Irregular words are those which don't obey the normal rules of inflection. In English, these are mainly strong verbs: sing/sang/sung. Smaller classes of irregulars include nouns such as mouse/mice and child/children, and pronouns such as I/me.

The problem then is that we are given the root form of a word. This is the uninflected form: the infinitive of a verb, the singular of a noun, the nominative case of a pronoun. We also have a feature-set which specifies some syntactic attributes, such as plural or past tense. Given these two, we want to generate the correct irregular form.

Note that there are problems with the roots of compound words such as motherhood or house-boat, and I shall only discuss simple words here. Compound words are dealt with in section 3.3.6, which also describes how the roots are obtained.

The MA lexicon holds entries for irregular forms.

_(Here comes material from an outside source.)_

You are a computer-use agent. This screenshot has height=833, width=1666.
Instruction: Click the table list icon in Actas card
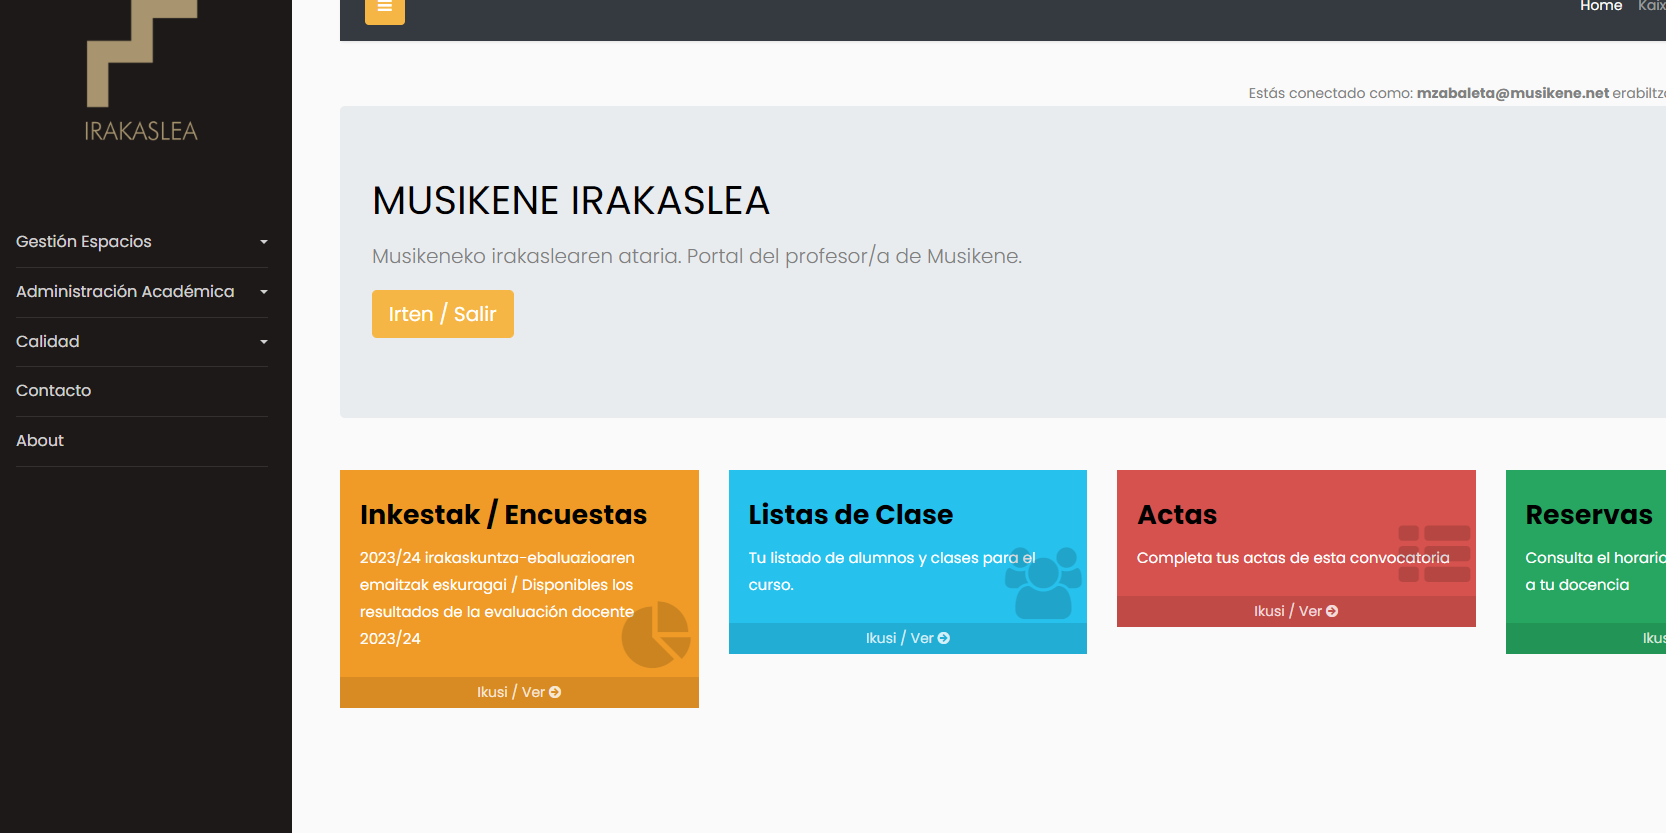pyautogui.click(x=1434, y=553)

It turns out that each entry has room to store the root form too. So there is enough information in the lexicon to go back from roots to irregulars, and the problem reduces to one of efficient indexing. It is necessary to know something about how the lexicon is stored, and I'll describe that next.

How the lexicon is stored - the source form

This section and the next go into a lot of implementation details about how the MA stores lexica. First time round, you may want to skim them, and skip to section 3.2.5, which gives an abstract specification of the irregular form generation problem.

When you write a lexicon, you write it as a sequence of lists, each representing one lexical entry. Each entry has five fields:

As examples, here are three lexical entries, as written into the source text of the lexicon:

(abbot      ""  (N (COUNT +)) ABBOT ())

(abandon    ""  (V (ARITY 2) (LAT -) (SUBCAT NP)) ABANDON ())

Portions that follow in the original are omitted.